The holidays are here and that means our family trip is right around the corner. We’ll be visiting my sister and her husband out in New York City. While I love Manhattan, we’ve usually gone the tourist route every time. This time will be a bit different… We’ve decided to see NYC like the locals. This took a lot of planning. First, since we’re getting in extremely early, we won’t be able to leave our bags at the hotel. Thankfully a good friend of mine told me about luggage storage in NYC and how it’s super easy to just drop off your bags and start seeing the city. This is a godsend because I know tons of the places we want to see don’t allow bags (e.g. museums, theaters, etc).

As cities go, Manhattan is well-travelled. Most folks follow well-worn ruts from monument to museum, absorbing the city’s splendor just like the tourists before them. But there’s so much more to see than what appears on a postcard! Break from the mold with these tips for visiting New York like a local.

1. Slum it in the subway

The New York City subway is a beautiful melange of humanity, 99 parts regular folks and one part street musicians, professional panhandlers, and roving gymnastic groups. Forget about surface transportation and travel from thing to thing on NYC’s sprawling subway system. A single fare is only $2.75, and you can get all the way to Coney Island on that. There’s a bit of a learning curve if you’ve never taken public transit, but the ample maps and bevy of helpful websites and apps are there to help.

2. Avoid the overrun

The top ten places to visit in New York City basically have their own bus line. As a result, all of these (admittedly wonderful) places are overrun with bridge and tunnel types.

Equally appealing but less-overrun options include the fabulous architecture of Grand Central Terminal and St. Patrick’s Cathedral, the contemplative museums at the Morgan Library and the Cloisters, and the scenic Green-Wood Cemetery or the High Line. And if you’re in the mood for skyline views without the… well, without the line, the Met’s rooftop garden serves that up alongside cocktails.

3. Hit up a less-travelled part of town

While it lacks the glamorous Sex In The City vibe that Lower Manhattan exudes, you’ll find the same sorts of attractions and distractions in less travelled boroughs. There’s a whole world of delights out in Brooklyn, like boisterous bars, pastoral parks, and must-see museums, but with less of the cheek-by-jowl humanity that can get a bit wearing in Lower Manhattan.

4. Eat decent pizza

You probably didn’t come to New York for the pizza, but I bet it will make you want to stay. Even the most-neglected hole in a Lower Manhattan wall can turn out a quality slice, and few things bring New Yorkers together like their mutual disdain for that thing Chicago calls “pizza.” Get the quintessential New York City slice at Joe’s Pizza on Carmine Street, or trek out to Brooklyn to get a storied slice from Di Fara’s in Midwood.

5. Catch a show

A city’s music scene gives you a great taste of life as a local. NYC is overflowing with great places to catch some tunes, and you can see most local acts for less than a decent dinner date. Depending on your mood, you can grab a bite and catch an up-and-coming act at Joe’s Pub at the Public Theatre, scope out the ever-hip Baby’s All Right in Williamsburg (which has the maze from The Shining carved into the floor), or sip an upscale cocktail while you listen to jazz at The Django.

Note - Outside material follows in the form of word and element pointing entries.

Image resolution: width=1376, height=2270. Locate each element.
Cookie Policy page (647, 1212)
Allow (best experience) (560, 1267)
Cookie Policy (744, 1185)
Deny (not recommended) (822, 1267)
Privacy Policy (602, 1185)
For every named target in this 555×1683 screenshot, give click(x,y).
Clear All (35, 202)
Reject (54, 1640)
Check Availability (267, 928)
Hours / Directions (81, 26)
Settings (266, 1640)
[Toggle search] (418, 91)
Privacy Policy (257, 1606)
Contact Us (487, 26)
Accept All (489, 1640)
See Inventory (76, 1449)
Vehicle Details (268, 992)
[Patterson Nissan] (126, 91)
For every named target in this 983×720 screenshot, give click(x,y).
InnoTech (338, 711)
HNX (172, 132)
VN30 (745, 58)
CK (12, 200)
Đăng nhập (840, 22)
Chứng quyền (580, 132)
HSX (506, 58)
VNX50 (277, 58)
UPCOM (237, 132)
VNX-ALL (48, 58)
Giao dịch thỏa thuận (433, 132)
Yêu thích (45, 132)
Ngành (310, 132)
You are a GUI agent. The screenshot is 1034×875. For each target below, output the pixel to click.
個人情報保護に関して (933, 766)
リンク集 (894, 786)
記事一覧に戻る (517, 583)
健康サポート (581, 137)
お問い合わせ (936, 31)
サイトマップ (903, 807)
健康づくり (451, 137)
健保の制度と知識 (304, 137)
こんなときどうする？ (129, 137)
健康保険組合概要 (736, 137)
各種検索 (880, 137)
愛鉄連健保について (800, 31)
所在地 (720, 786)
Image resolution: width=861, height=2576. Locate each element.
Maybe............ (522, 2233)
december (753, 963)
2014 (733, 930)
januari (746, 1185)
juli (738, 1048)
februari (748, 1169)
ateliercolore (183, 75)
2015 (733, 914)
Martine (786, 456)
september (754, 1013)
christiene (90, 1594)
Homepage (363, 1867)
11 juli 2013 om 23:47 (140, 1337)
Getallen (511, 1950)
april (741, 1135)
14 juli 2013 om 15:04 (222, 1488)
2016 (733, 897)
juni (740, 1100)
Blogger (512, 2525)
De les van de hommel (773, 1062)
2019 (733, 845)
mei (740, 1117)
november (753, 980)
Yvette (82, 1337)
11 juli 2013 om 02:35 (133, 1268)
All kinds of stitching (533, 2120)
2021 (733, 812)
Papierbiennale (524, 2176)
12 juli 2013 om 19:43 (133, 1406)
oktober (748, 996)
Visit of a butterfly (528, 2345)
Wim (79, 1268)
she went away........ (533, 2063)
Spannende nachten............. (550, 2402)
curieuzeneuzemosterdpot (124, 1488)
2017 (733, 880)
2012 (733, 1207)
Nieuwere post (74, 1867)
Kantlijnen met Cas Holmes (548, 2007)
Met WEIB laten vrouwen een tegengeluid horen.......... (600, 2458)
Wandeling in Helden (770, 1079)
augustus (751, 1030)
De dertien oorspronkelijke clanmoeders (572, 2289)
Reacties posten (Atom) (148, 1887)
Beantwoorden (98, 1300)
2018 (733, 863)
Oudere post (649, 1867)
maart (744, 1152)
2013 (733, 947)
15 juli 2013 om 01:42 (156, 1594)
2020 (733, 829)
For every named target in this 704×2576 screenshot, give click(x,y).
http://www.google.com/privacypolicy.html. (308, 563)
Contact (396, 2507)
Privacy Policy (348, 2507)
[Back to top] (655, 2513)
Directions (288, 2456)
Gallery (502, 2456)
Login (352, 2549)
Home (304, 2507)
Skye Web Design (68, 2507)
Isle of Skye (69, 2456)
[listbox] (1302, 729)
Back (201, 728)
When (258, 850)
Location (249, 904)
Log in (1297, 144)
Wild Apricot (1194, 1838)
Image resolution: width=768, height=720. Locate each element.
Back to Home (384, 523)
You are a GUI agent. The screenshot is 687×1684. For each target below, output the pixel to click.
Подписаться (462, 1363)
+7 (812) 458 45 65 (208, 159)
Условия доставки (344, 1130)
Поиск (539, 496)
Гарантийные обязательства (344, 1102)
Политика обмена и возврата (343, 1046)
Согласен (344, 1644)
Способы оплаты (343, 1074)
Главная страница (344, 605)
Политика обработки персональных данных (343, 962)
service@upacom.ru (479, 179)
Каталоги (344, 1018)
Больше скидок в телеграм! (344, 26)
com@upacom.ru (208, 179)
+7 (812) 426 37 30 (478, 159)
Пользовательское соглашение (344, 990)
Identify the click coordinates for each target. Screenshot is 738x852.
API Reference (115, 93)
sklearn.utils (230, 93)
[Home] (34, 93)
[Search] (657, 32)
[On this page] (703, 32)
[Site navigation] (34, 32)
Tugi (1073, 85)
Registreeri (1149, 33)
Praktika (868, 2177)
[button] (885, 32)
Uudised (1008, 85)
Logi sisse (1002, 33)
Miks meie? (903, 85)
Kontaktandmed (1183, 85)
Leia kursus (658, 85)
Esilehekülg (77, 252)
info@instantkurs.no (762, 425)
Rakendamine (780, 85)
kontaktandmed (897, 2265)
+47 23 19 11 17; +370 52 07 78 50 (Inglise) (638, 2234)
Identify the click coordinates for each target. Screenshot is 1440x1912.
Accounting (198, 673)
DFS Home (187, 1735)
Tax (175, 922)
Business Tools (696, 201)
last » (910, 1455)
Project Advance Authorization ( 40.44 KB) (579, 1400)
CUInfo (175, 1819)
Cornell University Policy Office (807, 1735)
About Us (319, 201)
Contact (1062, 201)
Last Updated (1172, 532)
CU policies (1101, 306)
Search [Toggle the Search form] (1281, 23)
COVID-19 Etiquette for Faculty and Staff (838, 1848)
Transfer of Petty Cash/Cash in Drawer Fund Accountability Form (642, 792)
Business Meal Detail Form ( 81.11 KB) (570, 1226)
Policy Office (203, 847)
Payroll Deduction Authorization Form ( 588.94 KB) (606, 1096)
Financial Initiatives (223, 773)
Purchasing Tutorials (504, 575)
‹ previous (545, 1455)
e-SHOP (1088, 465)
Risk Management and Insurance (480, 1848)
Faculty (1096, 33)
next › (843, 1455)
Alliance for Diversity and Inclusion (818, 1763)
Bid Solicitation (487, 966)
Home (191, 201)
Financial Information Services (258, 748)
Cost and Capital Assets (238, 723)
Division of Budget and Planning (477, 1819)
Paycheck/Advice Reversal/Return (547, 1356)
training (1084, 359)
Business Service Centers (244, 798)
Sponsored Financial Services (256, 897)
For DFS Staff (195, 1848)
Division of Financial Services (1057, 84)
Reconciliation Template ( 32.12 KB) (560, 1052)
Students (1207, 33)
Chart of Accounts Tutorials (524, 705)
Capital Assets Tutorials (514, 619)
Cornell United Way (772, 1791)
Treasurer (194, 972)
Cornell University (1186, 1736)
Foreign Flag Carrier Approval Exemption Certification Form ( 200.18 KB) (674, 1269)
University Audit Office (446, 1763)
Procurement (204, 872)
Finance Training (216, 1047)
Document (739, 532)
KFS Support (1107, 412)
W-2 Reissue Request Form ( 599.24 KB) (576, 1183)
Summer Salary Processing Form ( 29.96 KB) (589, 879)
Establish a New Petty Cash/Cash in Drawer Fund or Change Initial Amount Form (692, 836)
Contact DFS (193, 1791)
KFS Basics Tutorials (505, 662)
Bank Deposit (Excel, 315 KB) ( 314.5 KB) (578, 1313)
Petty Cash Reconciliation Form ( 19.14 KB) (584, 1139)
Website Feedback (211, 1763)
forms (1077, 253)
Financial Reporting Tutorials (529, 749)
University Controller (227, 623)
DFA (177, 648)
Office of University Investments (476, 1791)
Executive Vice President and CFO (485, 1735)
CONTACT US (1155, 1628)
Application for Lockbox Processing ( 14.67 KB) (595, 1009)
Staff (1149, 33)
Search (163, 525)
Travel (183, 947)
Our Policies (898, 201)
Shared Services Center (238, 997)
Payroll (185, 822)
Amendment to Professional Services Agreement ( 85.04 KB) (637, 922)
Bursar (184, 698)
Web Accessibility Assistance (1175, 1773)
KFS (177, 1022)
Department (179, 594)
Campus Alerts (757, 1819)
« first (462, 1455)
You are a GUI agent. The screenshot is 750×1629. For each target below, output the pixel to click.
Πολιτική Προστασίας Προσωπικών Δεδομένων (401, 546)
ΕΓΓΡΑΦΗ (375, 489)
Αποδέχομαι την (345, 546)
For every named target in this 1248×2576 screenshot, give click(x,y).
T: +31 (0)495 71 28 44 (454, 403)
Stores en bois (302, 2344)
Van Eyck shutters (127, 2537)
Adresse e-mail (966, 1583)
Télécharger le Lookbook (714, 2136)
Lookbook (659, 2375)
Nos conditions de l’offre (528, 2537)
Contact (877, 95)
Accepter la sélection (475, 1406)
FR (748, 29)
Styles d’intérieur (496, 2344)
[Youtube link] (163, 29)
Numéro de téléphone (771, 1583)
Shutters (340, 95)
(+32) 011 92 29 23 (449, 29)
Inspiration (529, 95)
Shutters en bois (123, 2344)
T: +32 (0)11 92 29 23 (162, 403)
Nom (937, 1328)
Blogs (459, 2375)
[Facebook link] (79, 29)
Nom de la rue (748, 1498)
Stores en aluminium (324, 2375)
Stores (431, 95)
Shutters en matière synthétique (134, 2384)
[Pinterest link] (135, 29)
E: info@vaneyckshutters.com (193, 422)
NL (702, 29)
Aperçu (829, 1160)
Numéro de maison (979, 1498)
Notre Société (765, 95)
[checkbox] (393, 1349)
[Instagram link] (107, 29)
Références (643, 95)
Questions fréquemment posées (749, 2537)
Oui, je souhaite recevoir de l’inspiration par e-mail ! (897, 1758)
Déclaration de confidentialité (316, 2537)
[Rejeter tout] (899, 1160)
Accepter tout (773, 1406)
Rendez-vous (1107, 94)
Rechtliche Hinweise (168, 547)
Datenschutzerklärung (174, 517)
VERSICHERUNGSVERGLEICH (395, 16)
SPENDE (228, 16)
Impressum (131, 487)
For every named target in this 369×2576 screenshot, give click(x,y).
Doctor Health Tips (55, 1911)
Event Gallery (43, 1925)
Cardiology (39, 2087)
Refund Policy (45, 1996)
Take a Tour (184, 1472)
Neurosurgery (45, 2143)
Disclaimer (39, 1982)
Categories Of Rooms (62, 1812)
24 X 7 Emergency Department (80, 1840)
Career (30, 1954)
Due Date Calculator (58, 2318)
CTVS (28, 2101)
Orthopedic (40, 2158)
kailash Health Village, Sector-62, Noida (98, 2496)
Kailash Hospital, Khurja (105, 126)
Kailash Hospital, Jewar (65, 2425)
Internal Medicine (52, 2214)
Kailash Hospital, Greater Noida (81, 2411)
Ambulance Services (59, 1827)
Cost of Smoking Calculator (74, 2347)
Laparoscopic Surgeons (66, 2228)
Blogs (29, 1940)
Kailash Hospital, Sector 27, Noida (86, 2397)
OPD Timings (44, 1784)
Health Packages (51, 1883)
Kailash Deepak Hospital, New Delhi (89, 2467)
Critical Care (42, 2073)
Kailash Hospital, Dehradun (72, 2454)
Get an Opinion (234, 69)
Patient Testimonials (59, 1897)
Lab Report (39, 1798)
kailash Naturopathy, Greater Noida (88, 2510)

6. Try out the smaller museums

Like a visit to Broadway, New York City’s big museums are required reading. But once you’ve been mauled by the Met’s Sunday crowds, you might want to absorb some culture in a less cluttered atmosphere. The Museum of the Moving Image in Astoria is one such hidden gem, focusing on the history of TV, video games, and movies. It’s perfect for the hung over: you can literally just sit there and watch old TV. You know, for research.

Then there’s just the fascinatingly odd, like the Elevator Historical Society, devoted to the history of vertical transportation in NYC, or the City Reliquary, a chockablock stockpile of NYC-themed objects. The Federal Reserve Bank’s museum is unexpectedly appealing, with a tour including a vault of gold bars. And for the more serious, there’s the International Center for Photography in the Bowery.